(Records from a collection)
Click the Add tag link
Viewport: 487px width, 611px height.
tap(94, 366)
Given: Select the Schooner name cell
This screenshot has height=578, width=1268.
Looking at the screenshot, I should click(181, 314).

- **Work request**
Find the line that contains "Given: Select the Schooner name cell". Copy it and every line after it to the end of the records, exactly, and nothing more.

- **Output of the exercise**
Given: Select the Schooner name cell
This screenshot has height=578, width=1268.
Looking at the screenshot, I should click(181, 314).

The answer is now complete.